I did a big cleaning of all my rocks and re-scaped a little with the new plants, can anyone ID the new plants for me? thanks

1.


2. I'm not even sure if i planted this one correctly as it was very buoyant with a thin stem, is it meant to float? or should it be planted?



3. alot of the stems I got seem to have grown really twisted, not sure why


4. I'm hoping this one keeps its red color, it's a nice contrast to the rest


and here's a nice view of the rest of my tank



thanks again


----------



## majerah1 (Oct 29, 2010)

Alrighty Ill give it a shot. 

1 Looks like pretty sad Mayaca fluviatilis 

2 looks like whats called aquatic fox tail. Not sure the true name

3 Is cabomba, most likely carolinia 

4 Is a type of ludwigia. You will need good lighting to keep the red.


----------



## Marshall (Jul 8, 2013)

I checked out the 2nd one, it seems to just be hornwort, still not sure if i can leave it planted, I don't really want any floating plants...

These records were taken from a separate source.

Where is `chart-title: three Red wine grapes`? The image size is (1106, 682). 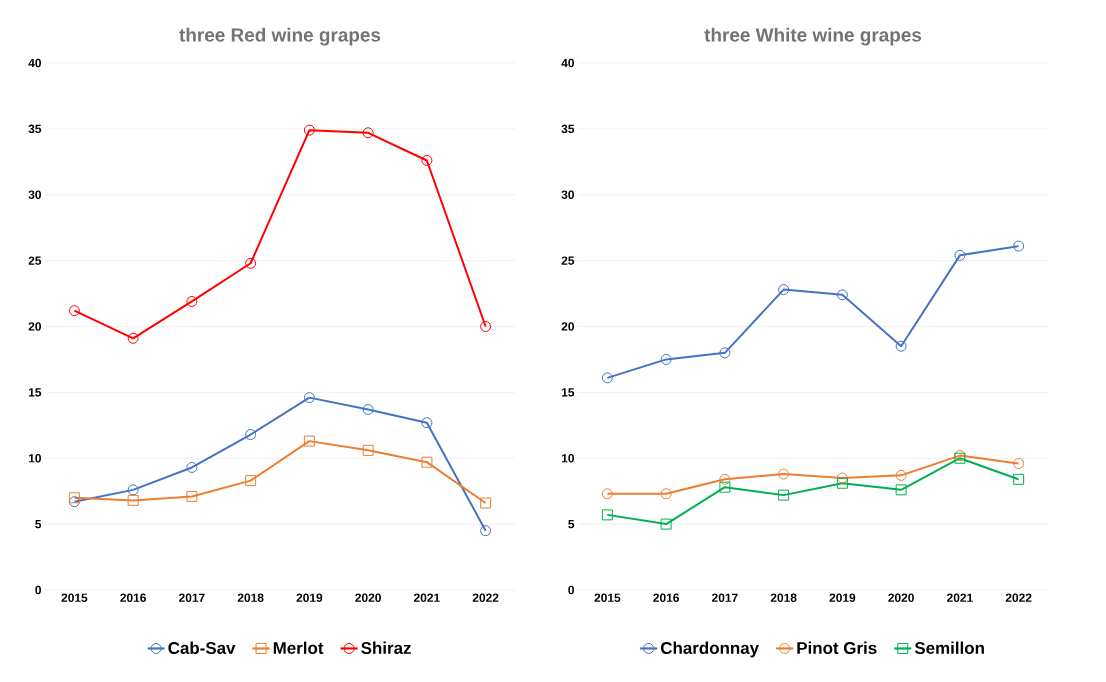 chart-title: three Red wine grapes is located at coordinates (280, 36).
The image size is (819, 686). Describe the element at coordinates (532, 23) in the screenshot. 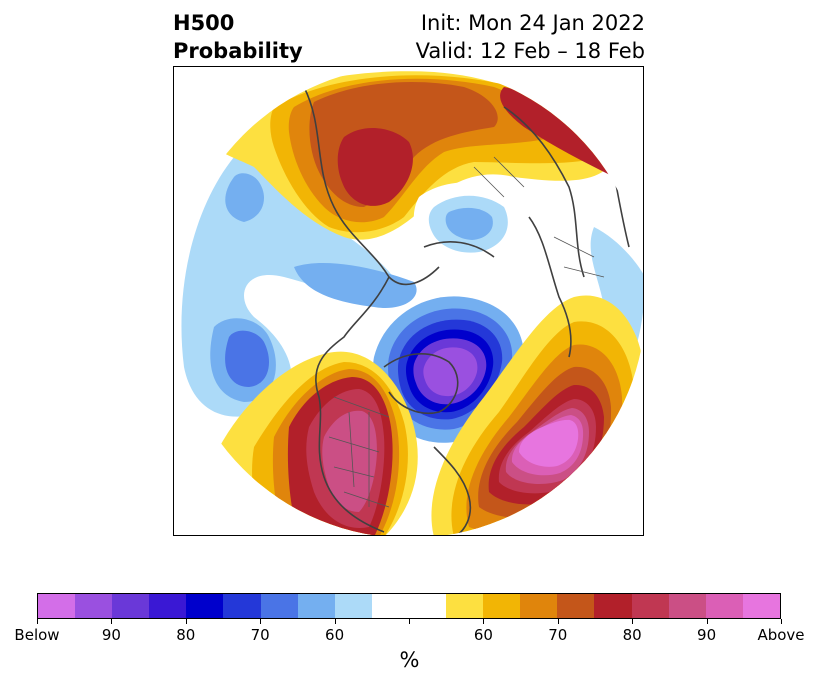

I see `init-date: Init: Mon 24 Jan 2022` at that location.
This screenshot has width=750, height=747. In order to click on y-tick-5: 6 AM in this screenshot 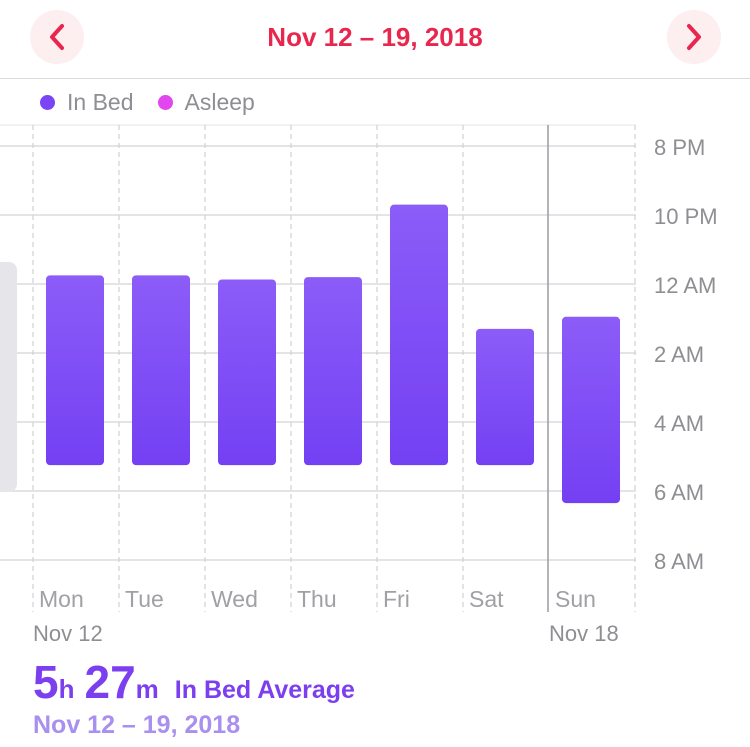, I will do `click(679, 492)`.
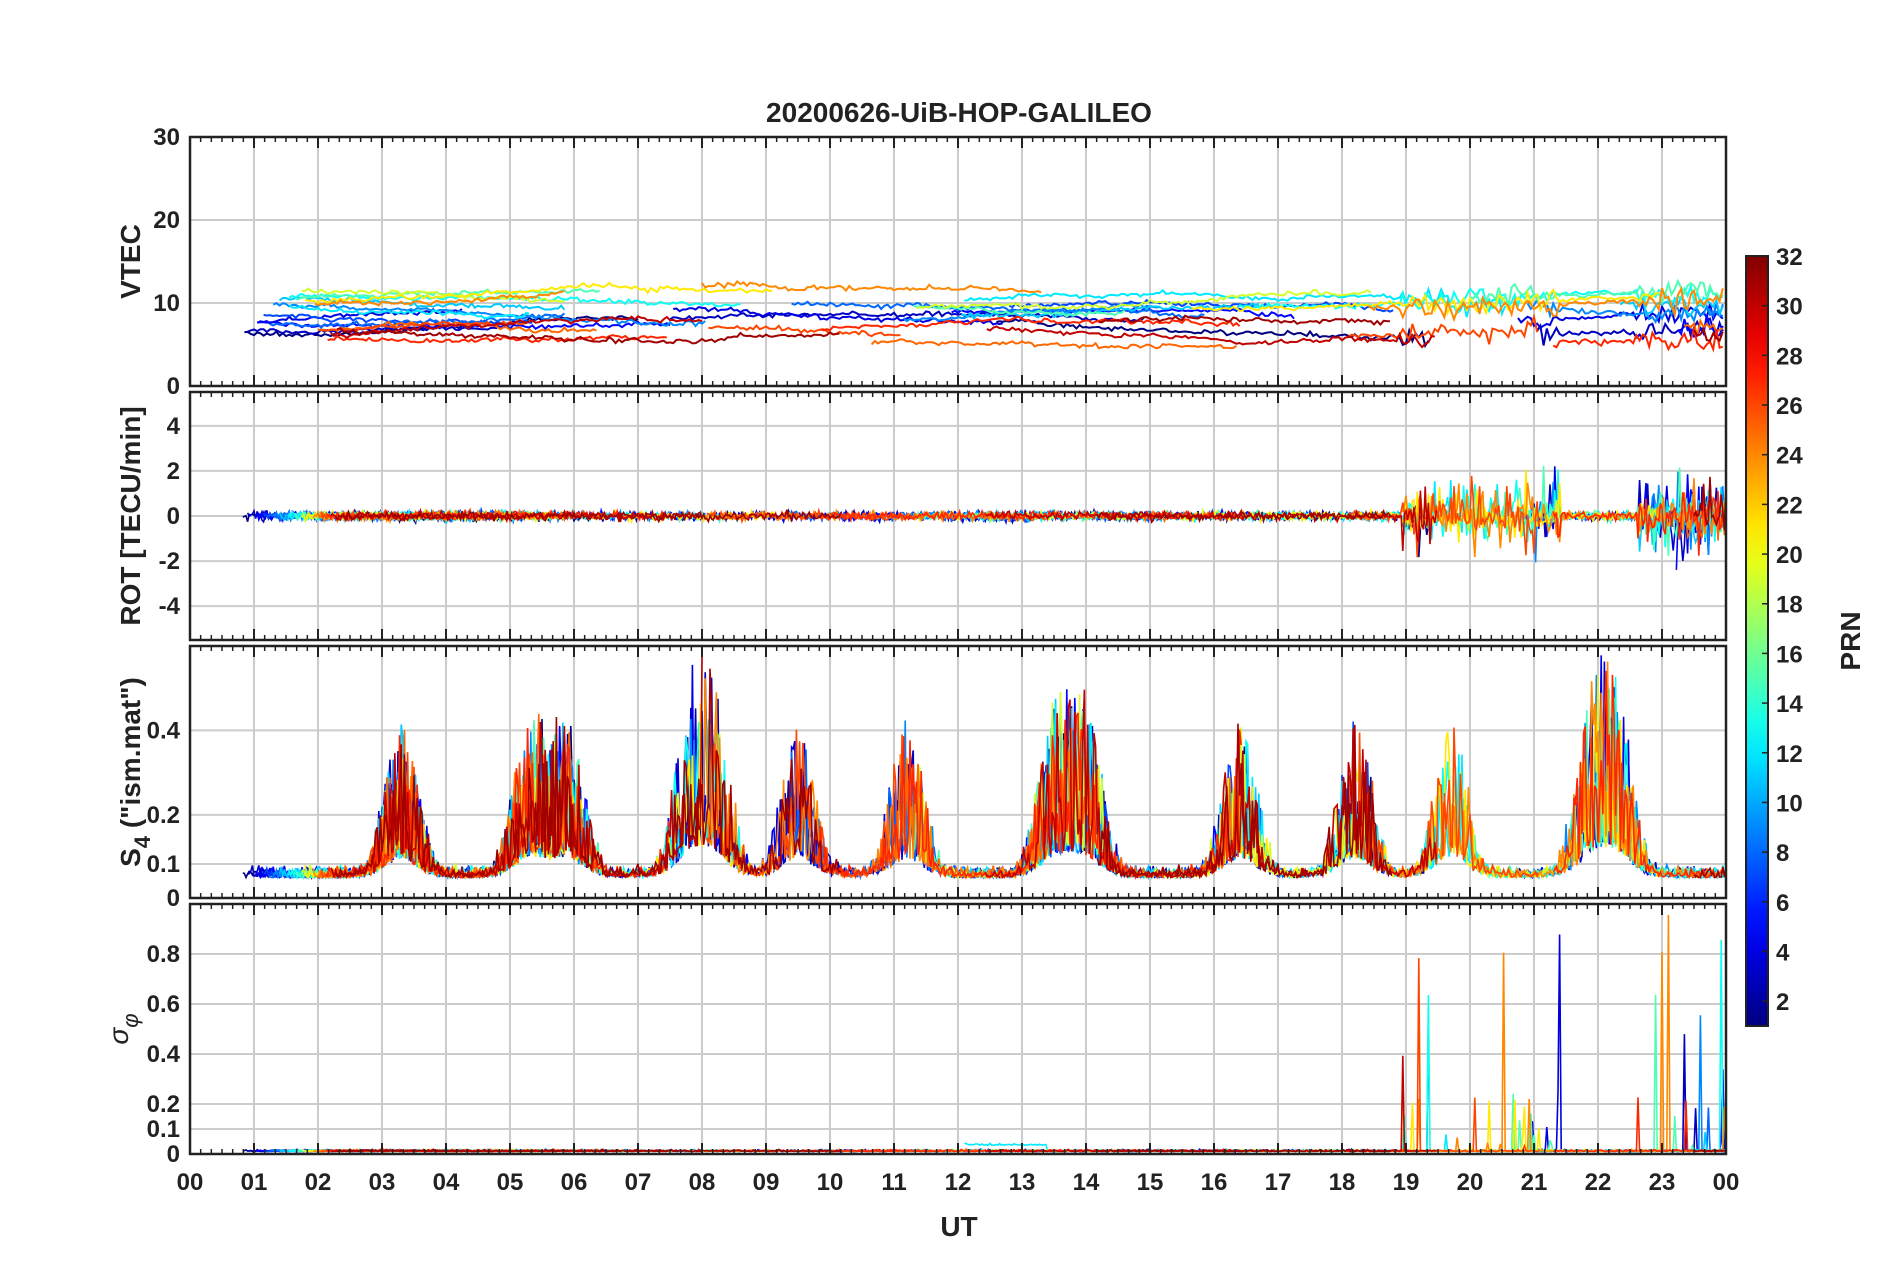  I want to click on y-tick-label: 30, so click(166, 138).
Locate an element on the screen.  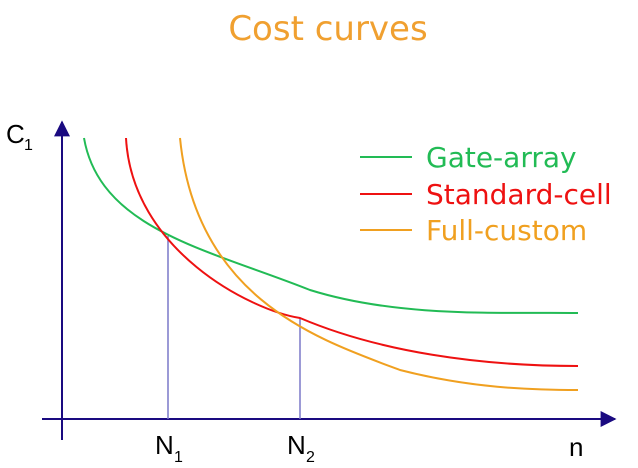
legend: Gate-array Standard-cell Full-custom is located at coordinates (486, 194).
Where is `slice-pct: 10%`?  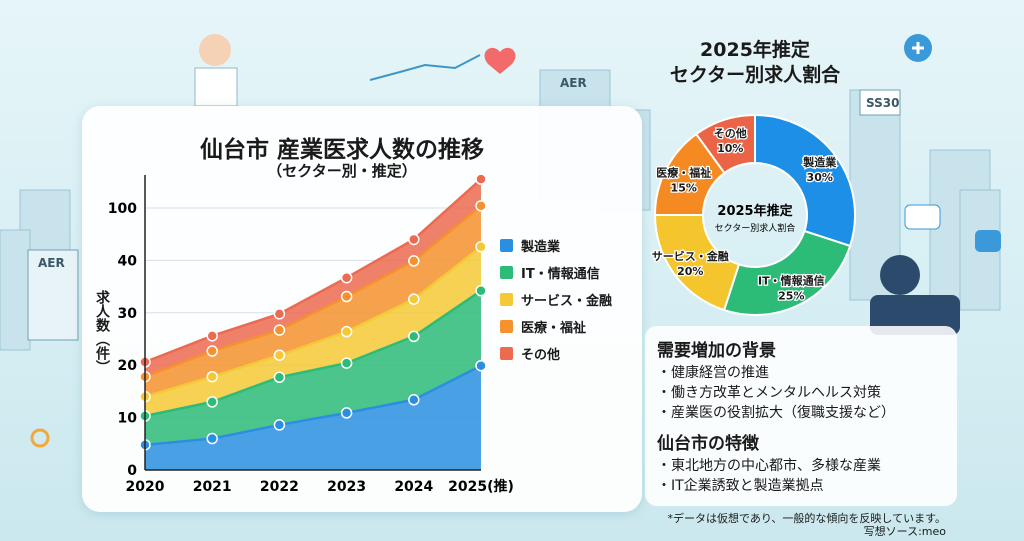
slice-pct: 10% is located at coordinates (730, 148).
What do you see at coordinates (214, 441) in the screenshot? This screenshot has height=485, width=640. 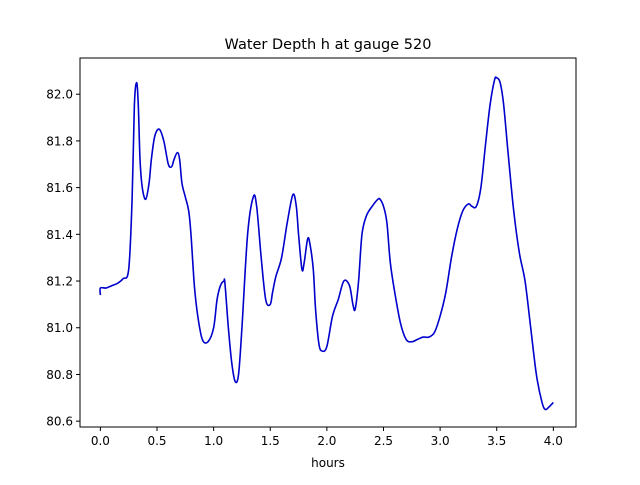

and is the last one possibly ludwigia repens?


----------



## Arthur7 (Feb 22, 2013)

+1 like majerah1
Mayaca must have a little iron fertilizer when the tips are yellow.
In the 5th Image is back (light green) still Hygrophila


----------



## Marshall (Jul 8, 2013)

^ yeah, its hygro siamensis, but its not doing very well, its growing slower than the lower leaves are falling off, i had 5 stems but am down to 3 now


----------



## Raymond S. (Jan 11, 2013)

#2/ a+b= Floating Hortworth. But can be used just as you have it there. Been a very long while since using in that manner
but if memory serves, won't grow any roots on the part which is planted and may rot at that spot but not really sure about
that part as it's been a long time. Very fast growing and uses up lots of nutrients from the water but never seems to show
any lack of in it's self. Tips will show a "golden" color if doing well but that usually happens when it's at the surface.
On the flip side I've hardly ever seen algae in any tank I had which had that in it. We used to just hook the middle of it
under a piece of driftwood and in two to three weeks both ends looked like separate plants growing up from around that wood.


----------



## jrman83 (Jul 9, 2010)

What type of lighting, etc did the plants comes from? His tank to yours will cause your plants to loose some leaves until they acclimate. If you had a pretty good light level and CO2 you could prevent that, but if not...normal.


----------



## Marshall (Jul 8, 2013)

he said he had moderate lighting but I'm not sure exactly, I was expecting some leaves to fall, no problem


----------